[llvm] [GlobalISel] Combine (X >> C) << C to X & ((-1 >> C) << C) (PR #114821)
Dávid Ferenc Szabó via llvm-commits
llvm-commits at lists.llvm.org
Mon Nov 4 08:04:23 PST 2024
https://github.com/dfszabo created https://github.com/llvm/llvm-project/pull/114821
Clearing of the lower bits usually done by a pair of shifts, but most target support such mask values for bitwise AND instructions, therefore combining the shifts to and is benefical.

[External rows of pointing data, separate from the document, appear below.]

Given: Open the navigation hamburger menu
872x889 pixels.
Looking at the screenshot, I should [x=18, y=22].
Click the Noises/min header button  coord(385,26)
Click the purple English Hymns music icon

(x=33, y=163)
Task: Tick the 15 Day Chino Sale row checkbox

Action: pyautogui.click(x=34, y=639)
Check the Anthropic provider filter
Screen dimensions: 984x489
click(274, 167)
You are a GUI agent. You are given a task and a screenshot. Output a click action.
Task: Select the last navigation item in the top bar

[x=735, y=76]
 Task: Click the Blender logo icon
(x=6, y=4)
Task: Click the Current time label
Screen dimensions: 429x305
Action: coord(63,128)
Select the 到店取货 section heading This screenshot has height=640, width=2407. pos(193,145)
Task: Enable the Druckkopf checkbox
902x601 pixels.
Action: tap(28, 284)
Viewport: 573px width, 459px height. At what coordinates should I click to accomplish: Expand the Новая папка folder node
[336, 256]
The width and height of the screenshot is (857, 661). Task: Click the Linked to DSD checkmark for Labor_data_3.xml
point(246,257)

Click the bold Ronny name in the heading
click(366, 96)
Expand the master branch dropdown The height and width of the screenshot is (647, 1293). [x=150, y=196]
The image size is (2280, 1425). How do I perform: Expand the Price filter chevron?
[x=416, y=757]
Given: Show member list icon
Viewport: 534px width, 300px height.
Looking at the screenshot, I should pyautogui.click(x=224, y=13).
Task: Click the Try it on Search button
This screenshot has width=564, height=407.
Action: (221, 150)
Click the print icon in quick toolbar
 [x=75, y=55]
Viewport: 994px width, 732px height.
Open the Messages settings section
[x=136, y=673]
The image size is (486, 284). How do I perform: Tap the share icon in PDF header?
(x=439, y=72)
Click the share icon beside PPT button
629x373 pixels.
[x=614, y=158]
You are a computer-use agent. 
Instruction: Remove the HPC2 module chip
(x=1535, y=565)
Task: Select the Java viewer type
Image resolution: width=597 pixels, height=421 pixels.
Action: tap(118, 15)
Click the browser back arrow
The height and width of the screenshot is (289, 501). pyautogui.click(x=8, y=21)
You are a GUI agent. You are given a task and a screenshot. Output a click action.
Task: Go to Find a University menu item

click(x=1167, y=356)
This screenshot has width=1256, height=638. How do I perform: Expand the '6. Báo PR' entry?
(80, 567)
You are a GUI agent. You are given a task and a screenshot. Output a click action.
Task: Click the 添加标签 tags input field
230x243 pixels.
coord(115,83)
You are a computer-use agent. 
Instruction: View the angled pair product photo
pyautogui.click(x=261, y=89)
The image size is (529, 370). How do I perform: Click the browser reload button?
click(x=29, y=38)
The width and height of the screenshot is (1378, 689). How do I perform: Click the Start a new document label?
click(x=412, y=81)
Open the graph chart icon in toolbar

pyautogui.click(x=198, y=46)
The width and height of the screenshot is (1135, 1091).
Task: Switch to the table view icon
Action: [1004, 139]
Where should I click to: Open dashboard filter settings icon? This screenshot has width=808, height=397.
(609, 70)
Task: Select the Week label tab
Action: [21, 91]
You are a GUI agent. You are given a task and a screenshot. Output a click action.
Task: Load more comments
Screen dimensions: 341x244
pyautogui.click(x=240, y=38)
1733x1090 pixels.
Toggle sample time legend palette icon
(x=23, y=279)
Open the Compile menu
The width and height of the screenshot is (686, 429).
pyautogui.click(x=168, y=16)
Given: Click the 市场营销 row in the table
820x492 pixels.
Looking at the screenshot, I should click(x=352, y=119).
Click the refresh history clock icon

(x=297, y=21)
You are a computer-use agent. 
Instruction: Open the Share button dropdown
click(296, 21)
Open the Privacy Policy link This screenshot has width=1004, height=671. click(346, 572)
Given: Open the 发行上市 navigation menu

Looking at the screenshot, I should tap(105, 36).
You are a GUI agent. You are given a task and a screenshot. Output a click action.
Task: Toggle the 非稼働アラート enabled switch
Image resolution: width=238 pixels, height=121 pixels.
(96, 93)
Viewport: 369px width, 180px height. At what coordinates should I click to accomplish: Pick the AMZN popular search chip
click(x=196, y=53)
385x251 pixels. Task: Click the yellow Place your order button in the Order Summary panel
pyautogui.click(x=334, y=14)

>From d5bf5bb9d3008b10cfa4cb04f14955c74bd6c13c Mon Sep 17 00:00:00 2001
From: =?UTF-8?q?D=C3=A1vid=20Ferenc=20Szab=C3=B3?=
<szabodavidferenc at gmail.com>
Date: Mon, 4 Nov 2024 16:57:15 +0100
Subject: [PATCH] [GlobalISel] Combine (X >> C) << C to X & ((-1 >> C) << C)
Clearing of the lower bits usually done by a pair of shifts, but most target support such mask values for bitwise AND instructions, therefore combining the shifts to and is benefical.
---
.../llvm/CodeGen/GlobalISel/CombinerHelper.h | 1 +
.../CodeGen/GlobalISel/GenericMachineInstrs.h | 11 ++
.../include/llvm/Target/GlobalISel/Combine.td | 10 +-
.../lib/CodeGen/GlobalISel/CombinerHelper.cpp | 33 ++++
.../GlobalISel/combine-shifts-to-and.mir | 142 ++++++++++++++++++
5 files changed, 196 insertions(+), 1 deletion(-)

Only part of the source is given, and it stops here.